The day before, John Spincken plunged to his death after jumping off a 287 overpass with his two young sons. Miraculously, the children services with non-life threatening injuries. He took the children from the home he shared with his wife after an argument. Public records show that John Spincken was found guilty in 2003 of violating a domestic violence order. He served time in jail, police said.
These appear to be two different factual situations on the surface. In one, there was no reported abuse. In the other, there was. So many victims do not report abuse out of shame, out of fear of retribution, and because the cycle of domestic violence includes a honeymoon phase of apologies and promises to never do it again. When money is tight and resources scarce, a victim is often further paralyzed from leaving or reporting the abuse.
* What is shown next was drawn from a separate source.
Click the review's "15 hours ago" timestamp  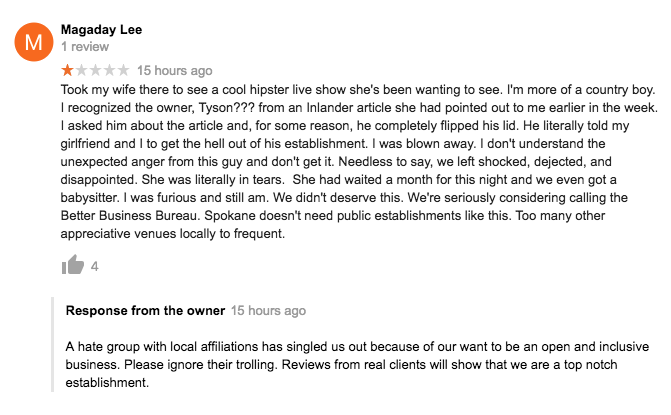(175, 70)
Either way, both of these situations ended in terrible tragedy.
We may never know what truly happened inside Julie Matte’s marriage that triggered her husband’s murderous rage. Or why John Spincken would go to such extremes by killing himself and attempting to kill his children after arguing with his wife. But what we can do is help the victims through education and outreach. Domestic violence can take many forms besides overt physical assault. Bullying, harassment through incessant texting or name calling, following you from room to room, not letting you leave the abusive situation, stealing your car keys or cell phone, economic isolation, sexual assault, isolation from family and friends. The list goes on. Often the invisible abuse is the most insidious.
If you or someone you know is involved in am abusive relationship encourage them to seek help. There are safe homes they can go to even with their children and services available to them throughout the State with many services offered at no charge.
About 40 people every year lose their lives to domestic violence in the state, according to the New Jersey Coalition to End Domestic Violence.
The nonprofit agency last year helped shelter nearly 1,500 victims and more than 1,500 children. Its hotline answered nearly 93,000 calls from people seeking help.
The agency’s 24-hour free hotline for victims and their supporters is 1-800-572-SAFE.